Defendants' point would be well taken if the record revealed factual circumstances consistent with their argument, but a careful review of the record reveals that the written contracts of employment containing the covenants not to compete were entered into by each of the defendants at the time they were employed by the plaintiff. Furthermore, each of the contracts recites that the defendants were to receive valuable considerations from plaintiff in that plaintiff agreed to economically reward the defendants for their efforts and also promised to train the defendants in certain processes and practices confidential to the plaintiff's business. It is our view that the contracts meet the consideration requirement, and that this assignment of error is without merit.

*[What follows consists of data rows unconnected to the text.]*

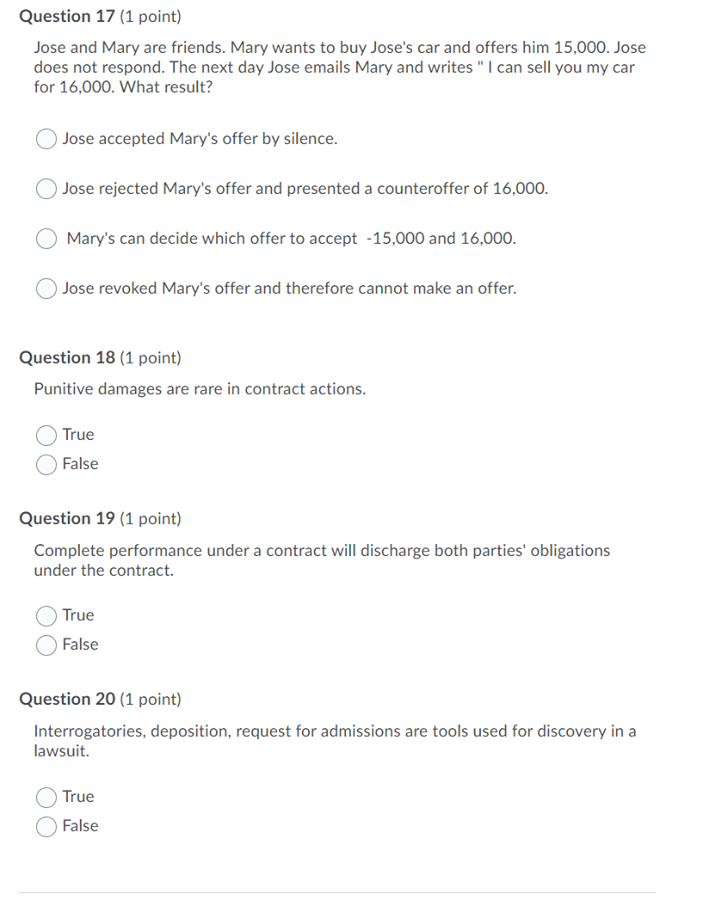The width and height of the screenshot is (726, 900).
Task: Select "Jose accepted Mary's offer by silence" option
Action: pyautogui.click(x=46, y=139)
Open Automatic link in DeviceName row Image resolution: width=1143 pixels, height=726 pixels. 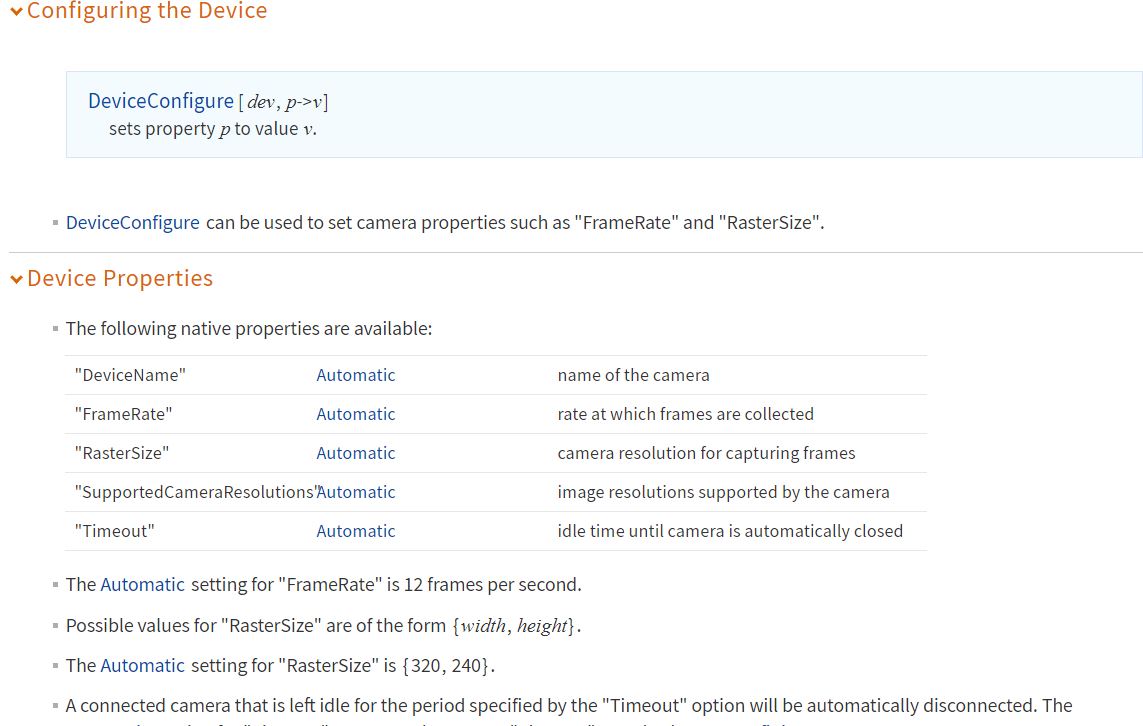click(x=356, y=375)
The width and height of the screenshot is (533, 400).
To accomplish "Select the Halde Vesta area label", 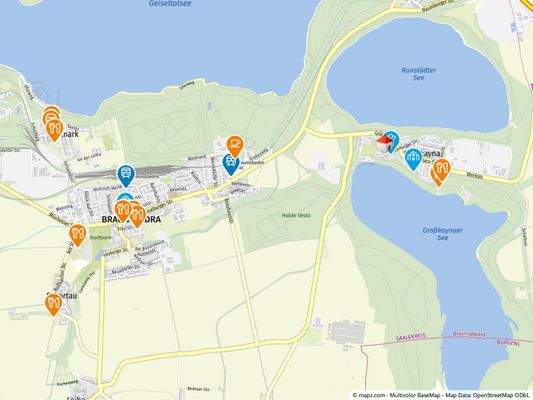I will click(296, 215).
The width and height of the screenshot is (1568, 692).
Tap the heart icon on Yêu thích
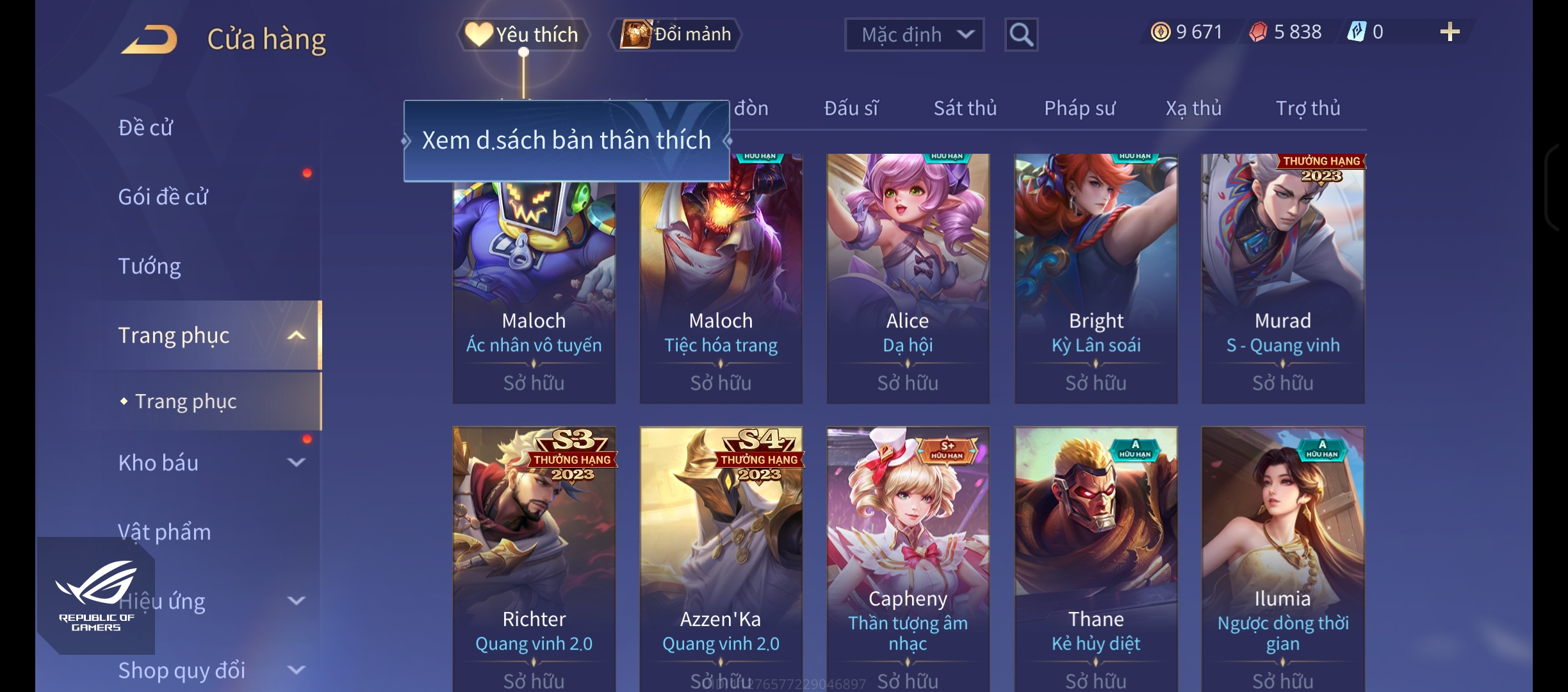(478, 34)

Next, we must pass upon defendants' contention that the terms of the restrictive covenants as to time and territory are too broad. The defendants-employees argue that the territorial limitation (150 mile radius from Wilmington) and the time period restraint (two years) are on their face unreasonable. The record reveals that the plaintiff is engaged in business in an area encompassing a 175 mile radius of Wilmington; and, thus, the territorial limitation sought to be imposed does not cover an area in which the plaintiff is not engaged in business. See Comfort Spring Corp. v. Burroughs, 217 N.C. 658, 9 S.E.2d 473 (1940). In fact, our Supreme Court has upheld the validity of restrictive covenants which contain limitations (time and territorial) as large or larger than the restrictive covenants in the present case. Enterprises, Inc. v. Heim, 276 N.C. 475, 173 S.E.2d 316 (1970) (Nationwide restraint for two years); Exterminating Co. v. Griffin and Exterminating Co. v. Jones, 258 N.C. 179, 128 S.E.2d 139 (1962) (greater than 150 miles for two year period); Exterminating Co. v. Wilson, 227 N.C. 96, 40 S.E.2d 696 (1946) (thirteen county restraint for two years); Studios v. Goldston, 249 N.C. 117, 105 S.E.2d 277 (1958) (74 county restraint in N.C., all of South Carolina, and eleven counties in Georgia for a period of two years).

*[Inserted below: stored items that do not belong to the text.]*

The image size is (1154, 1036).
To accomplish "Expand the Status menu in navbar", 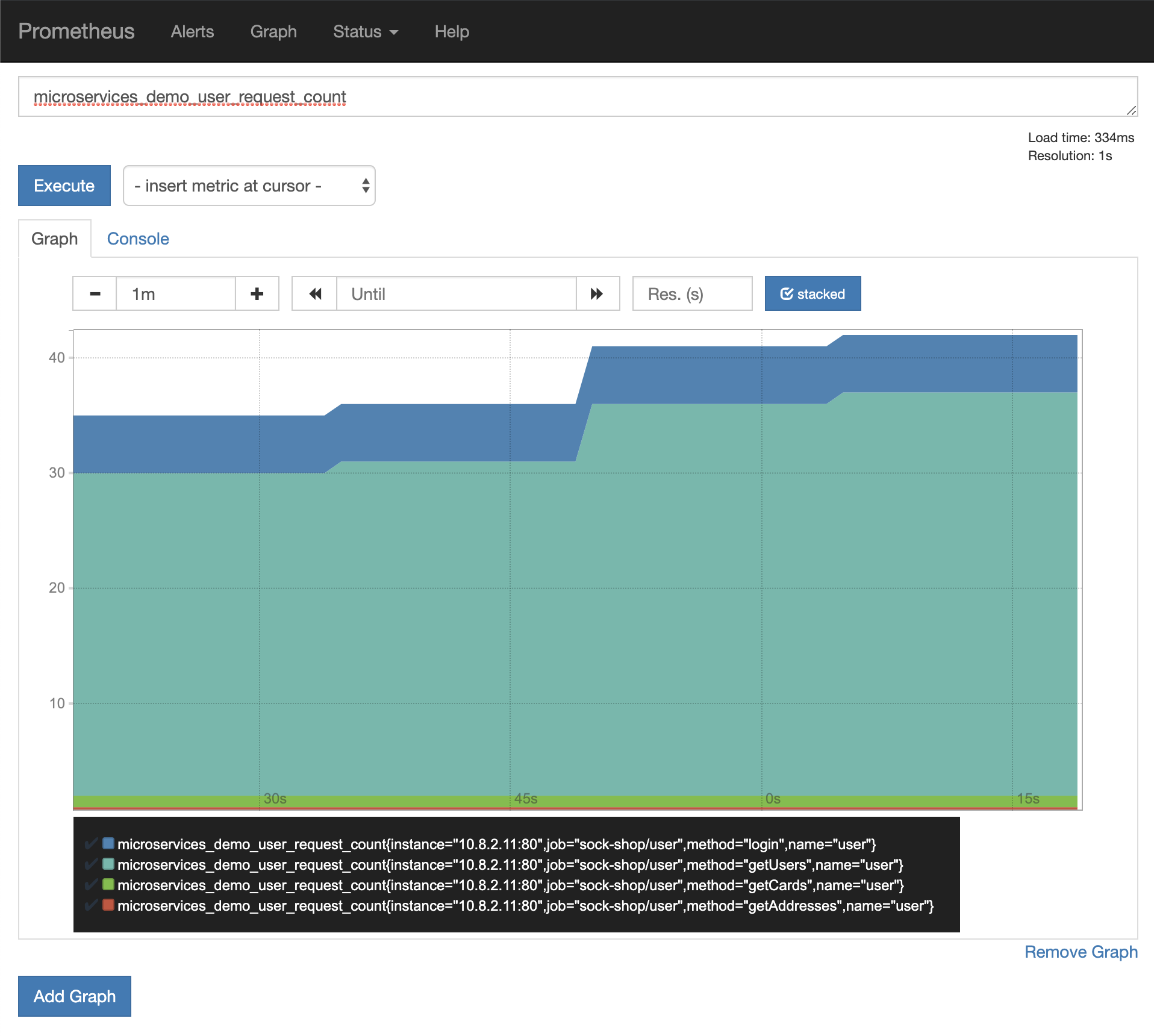I will (365, 31).
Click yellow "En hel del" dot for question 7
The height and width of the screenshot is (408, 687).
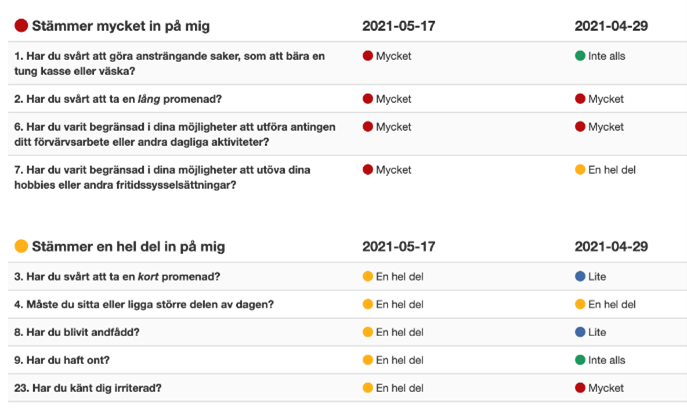(580, 170)
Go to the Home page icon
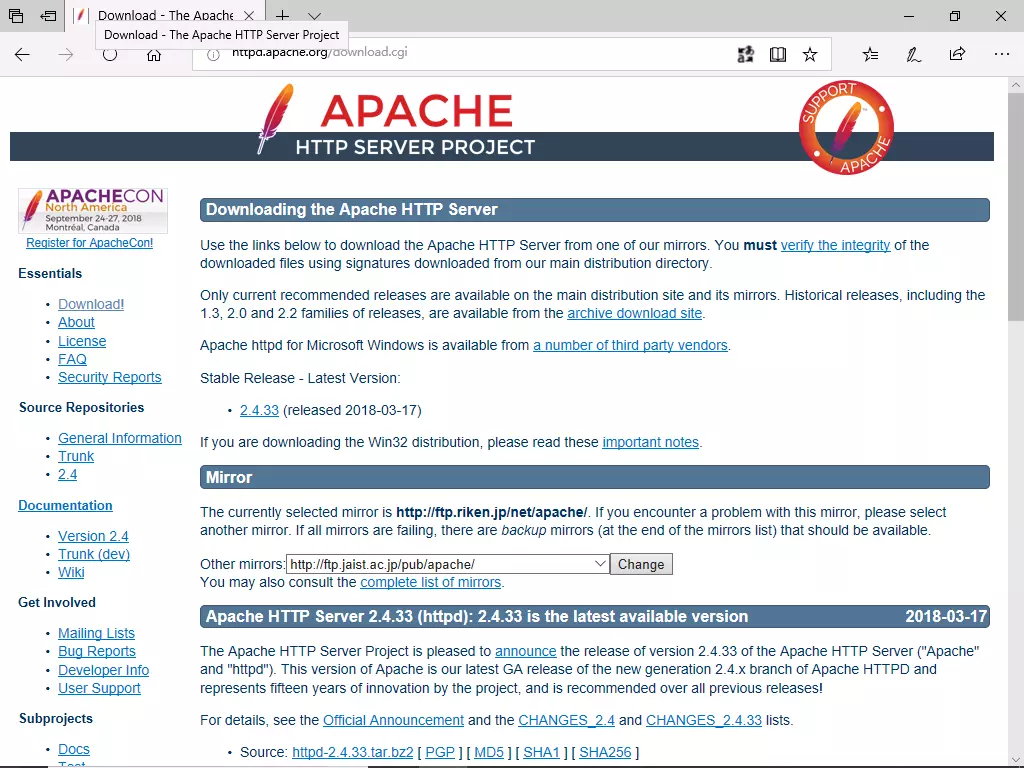1024x768 pixels. click(153, 56)
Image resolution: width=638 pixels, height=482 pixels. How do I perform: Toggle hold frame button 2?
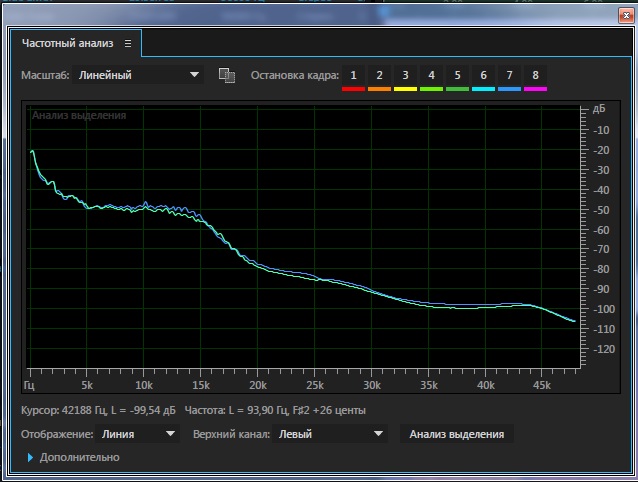[x=379, y=76]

Finally, an examination of (1) the need for protection of the employer and (2) the import of the restrictive covenants upon the public in general, reveals that the restrictive covenants are reasonable in their terms.
The trial court in the present case found as a fact that defendants by their employment with plaintiff had become familiar with the plaintiff's customer lists and that the defendants were now posing a substantial threat to plaintiff's business by calling upon plaintiff's customers. Moreover, the trial court found as a fact that the defendants had gained knowledge about the plaintiff's methods of service, repair, and care of fire fighting equipment. These facts, which are supported by competent evidence and thus binding upon us on this appeal, are sufficient, all other things being equal, to support the covenants. See Annot. 9 A.L.R. 1456 and Blake, Employee Agreements Not To Compete, 73 Harvard Law Rev. 625 (1960).

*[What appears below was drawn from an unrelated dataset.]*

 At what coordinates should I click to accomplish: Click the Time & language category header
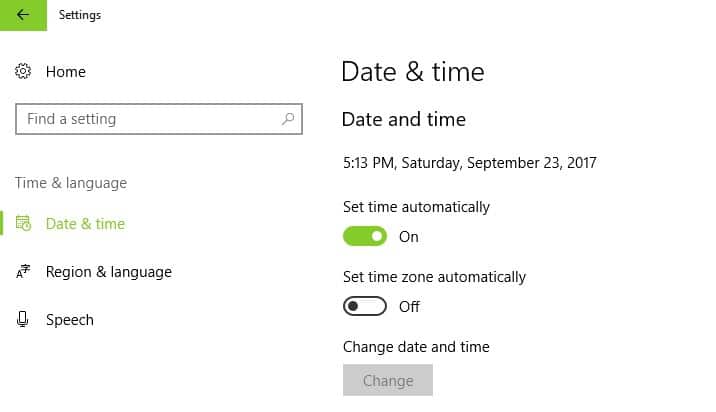click(x=71, y=183)
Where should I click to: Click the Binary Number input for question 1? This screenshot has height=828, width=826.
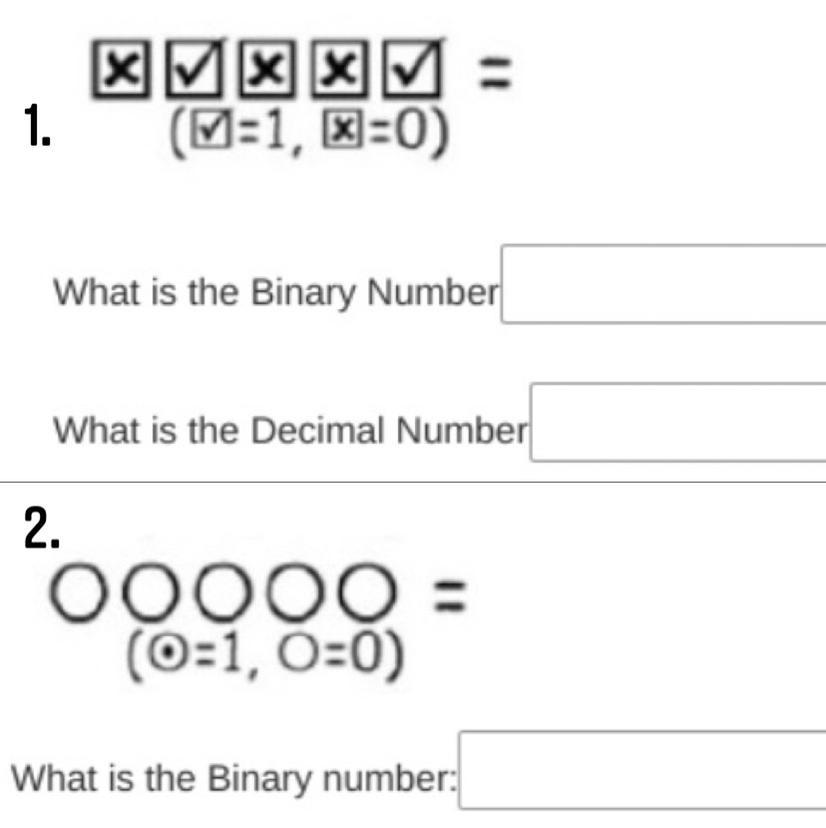tap(663, 284)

Moreover, there has been no showing that the public will be harmed by the enforcement of these restrictive covenants. Although contracts restraining employment are not viewed favorably in modern law, Kadis v. Britt, supra, the courts continue to consider it "as much a matter of public concern to see that valid engagements are observed as it is to frustrate oppressive ones." Sonotone Corp. v. Baldwin, 227 N.C. 387, 42 S.E.2d 352 (1947).
For the reasons herein stated, the judgment of the trial court continuing the restraining order pending a final hearing of this matter is
Affirmed.
Judges BRITT and CARSON concur.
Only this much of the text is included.